In terms of speed, we did see an improvement over the HP blades, but we also upgraded from seven-year-old equipment to three-year-old equipment. We had a massive increase. We purchased on a forecast of five years; this is what we think we will be in five years. As I’ve mentioned, we're at about 70% right now. I think that we overpurchased it. It was a dramatic shift when we first got it and it's still holding up well.
Compared to the HP solution that we were previously using, it's considerably more stable, outside of the initial setup. It’s better in almost every way, outside of the initial setup. The stability; the flexibility that it gives us. It is scalable if we ever need to add additional capacity in.
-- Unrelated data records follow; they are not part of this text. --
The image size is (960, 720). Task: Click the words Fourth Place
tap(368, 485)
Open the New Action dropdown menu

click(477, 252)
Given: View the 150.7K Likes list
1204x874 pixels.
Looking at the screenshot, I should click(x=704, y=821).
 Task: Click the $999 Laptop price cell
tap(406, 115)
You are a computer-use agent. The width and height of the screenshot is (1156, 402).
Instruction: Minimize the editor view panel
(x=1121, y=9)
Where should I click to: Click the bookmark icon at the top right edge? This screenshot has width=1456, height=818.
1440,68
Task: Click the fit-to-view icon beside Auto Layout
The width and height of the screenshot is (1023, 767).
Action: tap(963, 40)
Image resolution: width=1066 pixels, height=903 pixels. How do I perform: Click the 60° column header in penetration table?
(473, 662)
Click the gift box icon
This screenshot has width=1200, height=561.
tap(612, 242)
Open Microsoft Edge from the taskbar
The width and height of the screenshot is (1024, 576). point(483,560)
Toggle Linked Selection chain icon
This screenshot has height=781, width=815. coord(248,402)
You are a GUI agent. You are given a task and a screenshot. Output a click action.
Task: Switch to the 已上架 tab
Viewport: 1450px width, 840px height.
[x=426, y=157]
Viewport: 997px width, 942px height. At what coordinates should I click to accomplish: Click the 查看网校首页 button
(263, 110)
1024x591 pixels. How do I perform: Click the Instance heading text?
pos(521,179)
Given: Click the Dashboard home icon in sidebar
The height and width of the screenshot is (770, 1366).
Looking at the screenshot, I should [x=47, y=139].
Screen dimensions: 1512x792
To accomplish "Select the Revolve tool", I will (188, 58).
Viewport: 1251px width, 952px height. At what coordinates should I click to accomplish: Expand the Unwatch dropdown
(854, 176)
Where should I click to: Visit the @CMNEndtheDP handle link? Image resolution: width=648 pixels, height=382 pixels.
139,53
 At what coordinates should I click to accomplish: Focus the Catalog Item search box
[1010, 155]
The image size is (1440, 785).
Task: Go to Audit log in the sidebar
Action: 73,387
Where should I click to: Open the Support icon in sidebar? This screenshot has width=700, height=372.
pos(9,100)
We decided to invest in a new solution when we were migrating to a new data center. We looked at a bunch of different vendors because we were going to put all brand-new gear in. We already used NetApp previously and so we went to the FlexPod architecture to become more standardized across the industry.
Initial setup was extremely difficult. It takes a lot of time to do the initial setup, at least with the version we had. It looks like there are newer tools that are out to make it a little bit better and faster for the initial setup, but when we first did it, it was extremely difficult.
It took us a few days to get it up and running. That was where the down points were. It took so long to get it set up, where some of the older technologies that we had used set up a little bit faster, but they weren't as flexible or stable with what we were trying to accomplish.
It's provided a good return on investment. It's allowed us to do more with the few people that we actually have.
Other Solutions Considered:
We looked at HP and then we also looked at Dell. I don't remember what the servers were, but it was similar technologies.
We decided to go with NetApp because of the FlexPod. There was a lot more documentation, "Hey, this is how you set it up; this is what we're trying to do."
We already ran Cisco, and we already ran NetApp. Bringing the Cisco UCS chassis in just made sense; having a product that was supportable by all the different vendors. It was more consistent across the board.
Make sure that it meets the requirements that you're looking for as well as being scalable in the future, because data's constantly growing. You have to be able to forecast a little bit forward. NetApp is configurable, and the ease of use will make configuring it a lot easier. That’s probably why I would recommend it: NetApp itself doesn't have a steep learning curve.
Disclosure: I am a real user, and this review is based on my own experience and opinions.